No encontré respuesta a esa pregunta y la dejé junto a la piscina, con la vista fija en las profundas aguas azufradas.

Aquella tarde encontré a Eco subido a un andamio, con un pincel de cerdas de caballo en la mano. Olimpia estaba detrás de él y guiaba sus pinceladas con una mano suavemente apoyada en la de él.

—Un solo movimiento ondulante —decía ella—. La capa de barniz debe ser delgada y uniforme.

—Eco —grité desde abajo—, no sabía que tuvieras talento para la pintura.

Eco se sobresaltó, pero Olimpia miró hacia abajo con una sonrisa divertida.

—Tiene muy buen pulso —dijo.

—Estoy seguro, pero ahora tenemos que irnos. Vamos, Eco.

Bajó del andamio con torpeza, ruborizado y aturdido. Cuando salimos al pórtico, miró nerviosamente hacia atrás.

—¿Te ofreciste a ayudarla o fue Olimpia quien sugirió que te subieras con ella al andamio? —Eco indicó lo segundo con un gesto—. Ah, de modo que fue ella quien se te arrimó y te pasó un brazo por los hombros. —Eco asintió con arrobo y frunció el entrecejo al ver mi mueca—. Yo no me fiaría de la amistad de esa jovencita. No seas tonto, no estoy celoso, pero hay algo inquietante en su forma de sonreír.
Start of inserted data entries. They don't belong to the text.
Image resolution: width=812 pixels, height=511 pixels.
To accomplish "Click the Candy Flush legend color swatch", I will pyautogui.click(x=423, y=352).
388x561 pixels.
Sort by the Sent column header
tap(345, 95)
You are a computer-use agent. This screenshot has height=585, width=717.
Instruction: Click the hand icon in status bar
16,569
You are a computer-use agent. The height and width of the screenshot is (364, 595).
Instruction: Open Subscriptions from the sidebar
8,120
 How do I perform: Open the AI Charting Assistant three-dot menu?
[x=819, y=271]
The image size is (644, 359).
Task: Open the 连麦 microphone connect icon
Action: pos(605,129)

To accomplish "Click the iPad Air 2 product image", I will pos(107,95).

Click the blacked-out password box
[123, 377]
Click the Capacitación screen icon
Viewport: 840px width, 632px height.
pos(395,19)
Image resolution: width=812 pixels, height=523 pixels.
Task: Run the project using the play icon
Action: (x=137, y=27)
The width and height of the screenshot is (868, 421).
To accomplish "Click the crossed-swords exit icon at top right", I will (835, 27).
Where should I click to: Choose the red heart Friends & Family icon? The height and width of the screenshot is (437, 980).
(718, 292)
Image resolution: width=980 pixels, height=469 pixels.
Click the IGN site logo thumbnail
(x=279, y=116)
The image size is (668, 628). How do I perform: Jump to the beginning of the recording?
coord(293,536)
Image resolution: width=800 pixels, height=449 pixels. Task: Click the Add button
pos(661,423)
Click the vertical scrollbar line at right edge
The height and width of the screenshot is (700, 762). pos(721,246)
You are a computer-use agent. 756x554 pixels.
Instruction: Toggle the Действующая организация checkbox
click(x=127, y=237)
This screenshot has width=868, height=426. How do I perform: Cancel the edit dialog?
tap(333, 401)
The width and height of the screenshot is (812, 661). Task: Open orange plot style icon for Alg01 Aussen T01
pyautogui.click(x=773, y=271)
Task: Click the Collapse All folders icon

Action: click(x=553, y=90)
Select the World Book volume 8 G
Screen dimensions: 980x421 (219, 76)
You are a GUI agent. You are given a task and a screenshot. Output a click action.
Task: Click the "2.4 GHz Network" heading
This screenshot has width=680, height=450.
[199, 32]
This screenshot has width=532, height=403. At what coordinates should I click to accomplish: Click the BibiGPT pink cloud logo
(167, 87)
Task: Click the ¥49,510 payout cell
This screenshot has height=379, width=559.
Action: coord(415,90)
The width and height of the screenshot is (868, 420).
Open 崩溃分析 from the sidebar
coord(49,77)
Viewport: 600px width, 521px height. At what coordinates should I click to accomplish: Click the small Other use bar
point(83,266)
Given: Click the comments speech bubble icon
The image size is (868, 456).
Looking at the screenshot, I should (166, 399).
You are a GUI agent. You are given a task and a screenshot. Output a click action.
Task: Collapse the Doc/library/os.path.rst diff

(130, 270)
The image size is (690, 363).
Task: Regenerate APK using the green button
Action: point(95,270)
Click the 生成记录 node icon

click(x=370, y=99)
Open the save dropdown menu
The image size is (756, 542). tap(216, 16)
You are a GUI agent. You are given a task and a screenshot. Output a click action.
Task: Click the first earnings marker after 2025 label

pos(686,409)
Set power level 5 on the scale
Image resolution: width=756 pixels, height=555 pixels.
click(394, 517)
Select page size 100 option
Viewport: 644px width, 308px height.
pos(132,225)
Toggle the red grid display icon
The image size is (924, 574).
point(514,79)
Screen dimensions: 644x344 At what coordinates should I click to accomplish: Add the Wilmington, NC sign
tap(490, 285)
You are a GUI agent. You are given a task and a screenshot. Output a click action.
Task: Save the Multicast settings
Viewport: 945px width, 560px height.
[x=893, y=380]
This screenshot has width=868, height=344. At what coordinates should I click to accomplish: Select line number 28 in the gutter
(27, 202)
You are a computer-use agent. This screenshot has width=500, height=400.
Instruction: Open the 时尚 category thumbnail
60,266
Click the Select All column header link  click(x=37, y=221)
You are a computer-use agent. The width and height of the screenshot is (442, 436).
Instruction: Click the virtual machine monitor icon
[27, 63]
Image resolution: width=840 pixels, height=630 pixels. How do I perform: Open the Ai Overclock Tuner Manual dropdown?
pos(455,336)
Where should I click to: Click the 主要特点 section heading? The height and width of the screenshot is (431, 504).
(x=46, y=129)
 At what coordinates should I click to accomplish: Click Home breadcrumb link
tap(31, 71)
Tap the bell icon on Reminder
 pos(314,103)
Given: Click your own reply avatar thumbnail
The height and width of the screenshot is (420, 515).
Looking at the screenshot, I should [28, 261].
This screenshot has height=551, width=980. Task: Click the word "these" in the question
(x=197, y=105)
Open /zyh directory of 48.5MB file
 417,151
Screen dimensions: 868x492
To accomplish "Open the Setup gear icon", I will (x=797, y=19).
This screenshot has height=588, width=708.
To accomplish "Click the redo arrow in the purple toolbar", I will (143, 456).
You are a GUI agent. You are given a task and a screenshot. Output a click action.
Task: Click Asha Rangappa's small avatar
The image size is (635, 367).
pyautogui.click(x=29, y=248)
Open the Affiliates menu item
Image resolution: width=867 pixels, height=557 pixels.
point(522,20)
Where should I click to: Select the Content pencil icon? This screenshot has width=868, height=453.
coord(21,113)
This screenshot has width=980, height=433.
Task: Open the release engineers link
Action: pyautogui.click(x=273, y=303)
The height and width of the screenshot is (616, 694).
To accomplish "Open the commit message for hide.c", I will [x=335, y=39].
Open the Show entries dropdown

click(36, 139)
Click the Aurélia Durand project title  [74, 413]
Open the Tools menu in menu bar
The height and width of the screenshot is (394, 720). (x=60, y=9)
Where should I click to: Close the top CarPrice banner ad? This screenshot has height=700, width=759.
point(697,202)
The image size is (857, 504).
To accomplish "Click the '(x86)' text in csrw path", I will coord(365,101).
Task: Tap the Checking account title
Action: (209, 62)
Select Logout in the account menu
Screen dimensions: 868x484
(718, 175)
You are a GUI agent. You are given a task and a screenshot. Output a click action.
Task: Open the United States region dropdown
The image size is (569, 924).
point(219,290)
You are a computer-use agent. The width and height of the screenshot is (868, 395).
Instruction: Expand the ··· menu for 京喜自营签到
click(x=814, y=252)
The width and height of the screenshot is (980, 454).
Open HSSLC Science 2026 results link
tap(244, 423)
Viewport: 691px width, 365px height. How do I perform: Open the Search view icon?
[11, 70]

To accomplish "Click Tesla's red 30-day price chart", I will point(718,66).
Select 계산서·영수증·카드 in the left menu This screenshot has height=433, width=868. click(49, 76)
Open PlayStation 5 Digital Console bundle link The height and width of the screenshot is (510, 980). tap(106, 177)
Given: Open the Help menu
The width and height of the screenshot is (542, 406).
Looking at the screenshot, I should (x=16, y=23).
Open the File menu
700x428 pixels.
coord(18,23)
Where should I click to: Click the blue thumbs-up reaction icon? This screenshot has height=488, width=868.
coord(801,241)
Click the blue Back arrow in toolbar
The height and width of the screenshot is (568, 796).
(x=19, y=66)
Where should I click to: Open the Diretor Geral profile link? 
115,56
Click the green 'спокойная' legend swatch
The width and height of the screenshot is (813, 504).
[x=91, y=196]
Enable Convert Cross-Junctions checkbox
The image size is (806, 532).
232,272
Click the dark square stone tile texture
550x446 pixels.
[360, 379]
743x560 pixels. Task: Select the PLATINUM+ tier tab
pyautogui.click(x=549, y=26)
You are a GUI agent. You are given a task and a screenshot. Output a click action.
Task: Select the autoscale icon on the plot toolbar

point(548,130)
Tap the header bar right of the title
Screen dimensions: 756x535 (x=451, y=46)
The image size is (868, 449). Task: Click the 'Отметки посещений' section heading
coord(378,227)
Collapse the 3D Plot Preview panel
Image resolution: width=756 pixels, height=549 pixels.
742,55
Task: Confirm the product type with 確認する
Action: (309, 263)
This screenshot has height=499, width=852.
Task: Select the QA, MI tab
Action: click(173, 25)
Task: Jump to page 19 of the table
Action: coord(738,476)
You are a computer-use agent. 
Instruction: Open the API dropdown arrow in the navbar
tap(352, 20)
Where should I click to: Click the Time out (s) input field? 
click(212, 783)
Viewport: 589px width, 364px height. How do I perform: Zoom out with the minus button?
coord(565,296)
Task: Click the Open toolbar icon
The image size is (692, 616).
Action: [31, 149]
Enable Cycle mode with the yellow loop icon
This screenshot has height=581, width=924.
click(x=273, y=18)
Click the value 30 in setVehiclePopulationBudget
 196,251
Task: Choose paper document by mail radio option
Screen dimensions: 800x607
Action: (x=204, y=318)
Alguien nos llamó desde atrás y al volverme vi a Metrobio y a Sergio Orata, acompañados por dos esclavos.

—¿Vais también a los baños? —preguntó el diseñador con un bostezo que indicaba que acababa de levantarse de la cama.

—Sí —respondí—, ¿por qué no?

Mientras Orata y Eco se relajaban en los baños calientes, yo acepté el ofrecimiento de Metrobio de compartir su masajista. Nos desnudamos y nos tendimos lado a lado sobre unos camastros, en el vestuario. El esclavo pasaba de uno a otro, sobándonos los hombros y palmeándonos la espalda. Era un hombre alto y enjuto, con una fuerza extraordinaria en las manos.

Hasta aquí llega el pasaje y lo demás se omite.